課題内容
立体映像撮像装置に関する文章のうち、「そして、撮像レンズからフォー」から「距離の例を示す説明図である。」までを一字も変えずに書き出してください。

原文
╔══

次に、撮像レンズの光軸方向におけるフォーカス点から設定しようとする輻輳点までの距離をオフセット距離とする。
そして、撮像レンズからフォーカス点に至るまでのフォーカス距離にオフセット距離を加えて、撮像レンズ左右一対の撮像レンズの光軸が交わる輻輳点から前記輻輳点までの輻輳距離を調整する。
【0010】
このようにしたことで、オフセット距離及びフォーカス距離に基づいて輻輳距離を調整することが可能となった。
【発明の効果】
【0011】
本開示によれば、フォーカス距離を調整した後に、フォーカス距離にオフセット距離を加えて輻輳距離を調整する。このように、フォーカス距離に合わせて輻輳距離を自動的に調整することができるため、フォーカス距離と輻輳距離を手動で別々に調整する手間を不要とし、立体映像の撮像を良好かつ容易に行うことが可能となる。
【図面の簡単な説明】
【0012】
【図1】本開示の第1の実施の形態に係る立体映像撮像装置のフォーカス距離、オフセット距離及び輻輳距離の例を示す説明図である。
【図2】本開示の第1の実施の形態に係る立体映像撮像装置の正面図である。
【図3】本開示の第1の実施の形態に係る立体映像撮像装置の左側面図である。
【図4】本開示の第1の実施の形態に係る調整リングの斜視図である。
【図5】本開示の第1の実施の形態に係る調整リングの側面図である。
【図6】本開示の第1の実施の形態に係るズーム、フォーカス、及びコンバージェンスの調整回路の構成例を示すブロック図である。
【図7】本開示の第1の実施の形態に係るオフセット距離を設定するための設定メニューの表示例を示す説明図である。
【図8】本開示の第1の実施の形態に係るズーム調整時の操作例を示す説明図である。
【図9】本開示の第1の実施の形態に係るフォーカス調整時の操作例を示す説明図である。
【図10】本開示の第1の実施の形態に係るコンバージェンス調整時の操作例を示す説明図である。
【図11】本開示の第2の実施の形態に係る自動追従するオフセット距離を設定するための設定メニューの表示例を示す説明図である。
【発明を実施するための形態】
【0013】
以下、本開示を実施するための形態(以下実施の形態とする。)について説明する。なお、説明は以下の順序で行う。
1.第1の実施の形態(輻輳距離を自動調整する例)
2.第2の実施の形態(輻輳距離を自動追従する例)

╚══

提供情報

╔══

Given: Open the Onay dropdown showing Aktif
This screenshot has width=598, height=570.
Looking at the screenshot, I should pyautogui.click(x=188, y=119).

╚══

解答例
そして、撮像レンズからフォーカス点に至るまでのフォーカス距離にオフセット距離を加えて、撮像レンズ左右一対の撮像レンズの光軸が交わる輻輳点から前記輻輳点までの輻輳距離を調整する。
【0010】
このようにしたことで、オフセット距離及びフォーカス距離に基づいて輻輳距離を調整することが可能となった。
【発明の効果】
【0011】
本開示によれば、フォーカス距離を調整した後に、フォーカス距離にオフセット距離を加えて輻輳距離を調整する。このように、フォーカス距離に合わせて輻輳距離を自動的に調整することができるため、フォーカス距離と輻輳距離を手動で別々に調整する手間を不要とし、立体映像の撮像を良好かつ容易に行うことが可能となる。
【図面の簡単な説明】
【0012】
【図1】本開示の第1の実施の形態に係る立体映像撮像装置のフォーカス距離、オフセット距離及び輻輳距離の例を示す説明図である。